Your response should be every line from the entries that includes the string "audio".

= Recorded data =
........

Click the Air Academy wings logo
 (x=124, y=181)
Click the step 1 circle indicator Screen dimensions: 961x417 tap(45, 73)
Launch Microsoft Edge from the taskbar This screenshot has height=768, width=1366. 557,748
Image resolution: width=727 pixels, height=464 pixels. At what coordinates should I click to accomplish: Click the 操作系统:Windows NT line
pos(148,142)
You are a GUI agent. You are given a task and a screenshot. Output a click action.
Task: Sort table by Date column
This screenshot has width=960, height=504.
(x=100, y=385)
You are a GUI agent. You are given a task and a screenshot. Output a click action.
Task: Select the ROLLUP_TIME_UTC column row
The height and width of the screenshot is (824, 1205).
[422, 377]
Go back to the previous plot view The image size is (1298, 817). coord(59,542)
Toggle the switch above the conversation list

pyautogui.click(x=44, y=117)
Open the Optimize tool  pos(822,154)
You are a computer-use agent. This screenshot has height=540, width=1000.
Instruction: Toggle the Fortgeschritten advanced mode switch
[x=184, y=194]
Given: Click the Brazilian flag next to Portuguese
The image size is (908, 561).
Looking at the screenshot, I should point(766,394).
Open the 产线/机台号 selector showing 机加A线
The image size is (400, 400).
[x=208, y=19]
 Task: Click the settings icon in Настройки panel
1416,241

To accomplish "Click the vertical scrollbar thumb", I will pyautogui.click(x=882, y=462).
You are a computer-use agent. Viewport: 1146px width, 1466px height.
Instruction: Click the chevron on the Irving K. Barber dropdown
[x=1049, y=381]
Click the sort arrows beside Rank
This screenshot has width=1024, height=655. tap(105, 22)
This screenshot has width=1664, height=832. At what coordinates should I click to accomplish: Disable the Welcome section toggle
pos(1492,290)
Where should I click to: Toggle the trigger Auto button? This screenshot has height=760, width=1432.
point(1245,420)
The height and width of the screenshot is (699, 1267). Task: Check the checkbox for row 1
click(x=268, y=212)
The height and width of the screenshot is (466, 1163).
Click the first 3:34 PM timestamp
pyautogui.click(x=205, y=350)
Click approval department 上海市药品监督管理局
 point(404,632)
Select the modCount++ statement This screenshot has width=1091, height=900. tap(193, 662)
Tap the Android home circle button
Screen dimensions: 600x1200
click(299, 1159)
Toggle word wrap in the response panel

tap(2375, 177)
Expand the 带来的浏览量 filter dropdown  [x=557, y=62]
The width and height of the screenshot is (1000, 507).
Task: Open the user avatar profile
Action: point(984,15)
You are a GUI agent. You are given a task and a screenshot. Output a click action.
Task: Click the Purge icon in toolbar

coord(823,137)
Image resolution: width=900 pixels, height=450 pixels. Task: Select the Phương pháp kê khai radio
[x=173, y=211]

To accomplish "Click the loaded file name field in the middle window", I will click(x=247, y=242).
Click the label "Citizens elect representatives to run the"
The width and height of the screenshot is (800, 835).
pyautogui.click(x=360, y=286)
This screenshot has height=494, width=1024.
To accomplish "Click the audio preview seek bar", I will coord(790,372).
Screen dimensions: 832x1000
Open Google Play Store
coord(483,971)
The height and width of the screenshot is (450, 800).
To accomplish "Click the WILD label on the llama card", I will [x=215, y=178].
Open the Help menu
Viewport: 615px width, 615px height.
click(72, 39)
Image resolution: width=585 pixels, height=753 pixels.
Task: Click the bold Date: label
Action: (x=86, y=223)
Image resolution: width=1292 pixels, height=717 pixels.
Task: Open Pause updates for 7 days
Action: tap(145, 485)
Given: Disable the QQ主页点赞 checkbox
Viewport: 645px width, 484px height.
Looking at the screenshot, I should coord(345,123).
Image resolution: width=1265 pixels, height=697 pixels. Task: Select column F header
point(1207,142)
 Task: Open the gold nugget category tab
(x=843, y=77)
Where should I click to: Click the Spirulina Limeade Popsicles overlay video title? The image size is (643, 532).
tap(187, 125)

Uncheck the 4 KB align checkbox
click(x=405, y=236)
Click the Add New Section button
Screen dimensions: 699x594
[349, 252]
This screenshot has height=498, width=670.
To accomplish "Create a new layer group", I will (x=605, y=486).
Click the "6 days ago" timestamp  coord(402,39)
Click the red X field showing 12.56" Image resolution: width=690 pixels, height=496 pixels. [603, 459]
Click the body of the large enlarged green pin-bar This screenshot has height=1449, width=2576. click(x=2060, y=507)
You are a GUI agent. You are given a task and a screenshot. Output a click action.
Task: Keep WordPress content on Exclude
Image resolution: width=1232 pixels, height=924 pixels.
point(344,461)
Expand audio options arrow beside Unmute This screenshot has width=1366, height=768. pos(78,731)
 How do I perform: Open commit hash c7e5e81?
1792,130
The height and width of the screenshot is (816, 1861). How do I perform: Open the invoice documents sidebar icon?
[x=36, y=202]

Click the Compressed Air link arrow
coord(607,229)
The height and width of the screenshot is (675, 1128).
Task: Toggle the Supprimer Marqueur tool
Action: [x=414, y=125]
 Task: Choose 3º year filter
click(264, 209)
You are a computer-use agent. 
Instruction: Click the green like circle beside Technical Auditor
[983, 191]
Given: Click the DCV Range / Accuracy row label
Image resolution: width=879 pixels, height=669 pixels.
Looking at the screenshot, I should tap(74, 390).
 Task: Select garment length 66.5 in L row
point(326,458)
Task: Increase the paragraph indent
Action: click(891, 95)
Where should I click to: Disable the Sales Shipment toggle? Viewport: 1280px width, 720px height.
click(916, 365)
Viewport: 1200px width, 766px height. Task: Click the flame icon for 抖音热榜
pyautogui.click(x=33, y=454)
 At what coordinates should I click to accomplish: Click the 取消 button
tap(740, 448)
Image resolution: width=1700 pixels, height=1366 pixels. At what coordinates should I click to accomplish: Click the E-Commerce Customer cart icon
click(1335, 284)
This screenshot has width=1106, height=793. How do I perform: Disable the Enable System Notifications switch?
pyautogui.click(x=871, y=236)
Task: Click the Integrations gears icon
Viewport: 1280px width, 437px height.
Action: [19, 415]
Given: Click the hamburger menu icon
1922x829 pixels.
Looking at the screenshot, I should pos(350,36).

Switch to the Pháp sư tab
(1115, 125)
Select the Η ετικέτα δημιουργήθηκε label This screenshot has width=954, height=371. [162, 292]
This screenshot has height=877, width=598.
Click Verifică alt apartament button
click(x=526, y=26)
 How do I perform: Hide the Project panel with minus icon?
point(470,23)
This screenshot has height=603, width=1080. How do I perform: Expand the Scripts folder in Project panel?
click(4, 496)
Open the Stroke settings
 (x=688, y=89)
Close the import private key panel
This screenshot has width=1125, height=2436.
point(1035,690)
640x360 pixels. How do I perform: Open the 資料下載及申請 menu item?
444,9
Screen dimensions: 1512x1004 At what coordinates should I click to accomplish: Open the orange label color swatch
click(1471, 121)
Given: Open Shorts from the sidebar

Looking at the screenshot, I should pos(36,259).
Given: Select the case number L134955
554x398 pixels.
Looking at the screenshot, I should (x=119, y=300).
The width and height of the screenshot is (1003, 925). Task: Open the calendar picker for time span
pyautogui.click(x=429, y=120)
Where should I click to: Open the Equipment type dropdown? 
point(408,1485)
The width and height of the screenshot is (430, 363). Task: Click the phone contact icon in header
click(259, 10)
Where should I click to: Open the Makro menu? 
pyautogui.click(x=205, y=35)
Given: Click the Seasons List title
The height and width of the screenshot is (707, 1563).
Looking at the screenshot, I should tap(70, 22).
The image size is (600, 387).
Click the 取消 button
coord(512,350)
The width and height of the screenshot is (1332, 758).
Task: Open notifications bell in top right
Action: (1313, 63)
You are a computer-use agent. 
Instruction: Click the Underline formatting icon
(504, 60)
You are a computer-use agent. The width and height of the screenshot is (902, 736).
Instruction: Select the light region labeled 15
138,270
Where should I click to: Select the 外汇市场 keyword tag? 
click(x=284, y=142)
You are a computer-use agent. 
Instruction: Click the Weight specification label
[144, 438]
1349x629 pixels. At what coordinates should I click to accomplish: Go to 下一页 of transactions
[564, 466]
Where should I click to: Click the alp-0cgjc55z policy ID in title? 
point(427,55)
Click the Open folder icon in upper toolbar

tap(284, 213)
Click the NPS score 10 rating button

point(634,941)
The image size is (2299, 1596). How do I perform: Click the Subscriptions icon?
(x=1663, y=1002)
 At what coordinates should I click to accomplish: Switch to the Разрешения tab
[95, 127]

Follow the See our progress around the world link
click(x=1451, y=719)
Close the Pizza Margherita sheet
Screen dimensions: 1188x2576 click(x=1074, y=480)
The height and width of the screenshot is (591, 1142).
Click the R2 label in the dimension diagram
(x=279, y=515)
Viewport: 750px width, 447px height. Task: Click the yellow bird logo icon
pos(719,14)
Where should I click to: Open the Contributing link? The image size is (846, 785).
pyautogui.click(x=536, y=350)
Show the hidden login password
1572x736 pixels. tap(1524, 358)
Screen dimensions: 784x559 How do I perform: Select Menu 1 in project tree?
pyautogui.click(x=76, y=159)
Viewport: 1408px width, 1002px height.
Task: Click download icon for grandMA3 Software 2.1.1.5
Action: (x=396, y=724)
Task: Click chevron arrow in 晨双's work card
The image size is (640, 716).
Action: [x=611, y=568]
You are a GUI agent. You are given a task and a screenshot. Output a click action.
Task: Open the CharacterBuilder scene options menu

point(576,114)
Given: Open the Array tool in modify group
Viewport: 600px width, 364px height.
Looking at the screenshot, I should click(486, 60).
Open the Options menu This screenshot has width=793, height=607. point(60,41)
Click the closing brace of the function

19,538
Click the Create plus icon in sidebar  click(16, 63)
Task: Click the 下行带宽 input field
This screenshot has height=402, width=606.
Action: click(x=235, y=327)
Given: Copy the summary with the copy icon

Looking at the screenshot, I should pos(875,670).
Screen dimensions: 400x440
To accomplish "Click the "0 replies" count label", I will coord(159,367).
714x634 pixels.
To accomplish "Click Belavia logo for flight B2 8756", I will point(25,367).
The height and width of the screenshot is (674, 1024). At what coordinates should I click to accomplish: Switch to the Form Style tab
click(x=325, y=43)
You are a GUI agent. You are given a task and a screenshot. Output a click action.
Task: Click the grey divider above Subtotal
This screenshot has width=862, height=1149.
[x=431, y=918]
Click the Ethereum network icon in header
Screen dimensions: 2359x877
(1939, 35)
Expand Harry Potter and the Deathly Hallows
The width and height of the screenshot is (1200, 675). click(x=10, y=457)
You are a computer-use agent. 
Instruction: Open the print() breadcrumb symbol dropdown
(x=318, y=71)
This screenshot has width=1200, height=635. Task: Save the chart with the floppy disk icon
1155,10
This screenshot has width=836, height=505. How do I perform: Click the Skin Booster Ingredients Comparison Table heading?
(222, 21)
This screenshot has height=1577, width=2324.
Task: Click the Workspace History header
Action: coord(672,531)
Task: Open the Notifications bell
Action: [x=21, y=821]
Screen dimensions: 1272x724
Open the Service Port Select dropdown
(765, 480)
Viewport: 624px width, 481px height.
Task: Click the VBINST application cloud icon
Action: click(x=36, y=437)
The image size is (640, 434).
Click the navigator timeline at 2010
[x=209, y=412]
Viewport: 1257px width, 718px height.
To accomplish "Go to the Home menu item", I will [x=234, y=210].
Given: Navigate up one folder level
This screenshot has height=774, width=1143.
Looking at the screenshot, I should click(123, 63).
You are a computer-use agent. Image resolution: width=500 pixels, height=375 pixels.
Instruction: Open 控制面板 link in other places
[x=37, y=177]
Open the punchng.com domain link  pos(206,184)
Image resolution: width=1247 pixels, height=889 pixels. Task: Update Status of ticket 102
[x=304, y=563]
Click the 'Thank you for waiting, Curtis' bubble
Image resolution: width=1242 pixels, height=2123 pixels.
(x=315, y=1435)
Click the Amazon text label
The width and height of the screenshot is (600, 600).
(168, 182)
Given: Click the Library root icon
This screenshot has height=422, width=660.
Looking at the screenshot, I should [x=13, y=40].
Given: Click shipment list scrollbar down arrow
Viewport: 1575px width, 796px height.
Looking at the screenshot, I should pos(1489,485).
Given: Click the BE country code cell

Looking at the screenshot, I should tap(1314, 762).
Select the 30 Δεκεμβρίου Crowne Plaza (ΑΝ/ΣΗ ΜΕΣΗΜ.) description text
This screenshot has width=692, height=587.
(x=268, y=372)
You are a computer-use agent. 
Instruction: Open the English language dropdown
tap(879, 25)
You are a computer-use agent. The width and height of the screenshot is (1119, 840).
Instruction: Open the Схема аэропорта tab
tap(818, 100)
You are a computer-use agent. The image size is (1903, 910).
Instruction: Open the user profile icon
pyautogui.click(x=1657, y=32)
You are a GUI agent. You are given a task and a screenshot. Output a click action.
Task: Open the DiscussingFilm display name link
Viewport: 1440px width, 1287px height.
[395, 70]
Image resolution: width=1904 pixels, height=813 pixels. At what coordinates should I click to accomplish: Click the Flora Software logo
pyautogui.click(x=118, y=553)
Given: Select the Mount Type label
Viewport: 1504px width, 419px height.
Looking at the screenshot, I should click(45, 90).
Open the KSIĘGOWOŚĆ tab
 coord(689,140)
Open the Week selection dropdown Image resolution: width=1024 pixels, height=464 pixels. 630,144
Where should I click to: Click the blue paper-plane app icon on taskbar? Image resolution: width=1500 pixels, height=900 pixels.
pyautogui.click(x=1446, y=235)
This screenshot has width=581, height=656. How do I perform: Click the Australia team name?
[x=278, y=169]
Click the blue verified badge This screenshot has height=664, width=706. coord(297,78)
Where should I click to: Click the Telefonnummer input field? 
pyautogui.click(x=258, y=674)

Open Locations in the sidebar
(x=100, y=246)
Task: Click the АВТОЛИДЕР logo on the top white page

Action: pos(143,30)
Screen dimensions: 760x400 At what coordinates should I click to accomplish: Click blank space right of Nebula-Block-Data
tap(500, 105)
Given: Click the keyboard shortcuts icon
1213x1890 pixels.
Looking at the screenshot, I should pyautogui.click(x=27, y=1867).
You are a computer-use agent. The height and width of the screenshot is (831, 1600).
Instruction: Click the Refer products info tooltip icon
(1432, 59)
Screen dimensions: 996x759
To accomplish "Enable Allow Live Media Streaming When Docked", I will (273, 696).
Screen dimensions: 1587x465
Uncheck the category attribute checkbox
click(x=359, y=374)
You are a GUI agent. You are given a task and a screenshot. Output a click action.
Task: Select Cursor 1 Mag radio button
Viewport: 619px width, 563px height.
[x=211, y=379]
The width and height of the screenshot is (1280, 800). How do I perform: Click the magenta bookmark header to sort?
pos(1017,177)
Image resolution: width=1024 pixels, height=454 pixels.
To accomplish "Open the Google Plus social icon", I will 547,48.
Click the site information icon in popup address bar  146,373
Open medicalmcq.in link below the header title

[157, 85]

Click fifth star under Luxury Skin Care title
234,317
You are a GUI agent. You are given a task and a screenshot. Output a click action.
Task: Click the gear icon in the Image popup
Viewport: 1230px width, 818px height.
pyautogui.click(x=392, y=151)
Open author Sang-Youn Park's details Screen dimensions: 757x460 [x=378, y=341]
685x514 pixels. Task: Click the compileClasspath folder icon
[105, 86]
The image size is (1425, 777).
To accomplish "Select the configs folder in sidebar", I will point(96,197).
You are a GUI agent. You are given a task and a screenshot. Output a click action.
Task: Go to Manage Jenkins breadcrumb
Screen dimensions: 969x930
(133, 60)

........

= EXERCISE OUTPUT =
To accomplish "Click the audio preview seek bar", I will coord(790,372).
Expand audio options arrow beside Unmute This screenshot has width=1366, height=768. pos(78,731)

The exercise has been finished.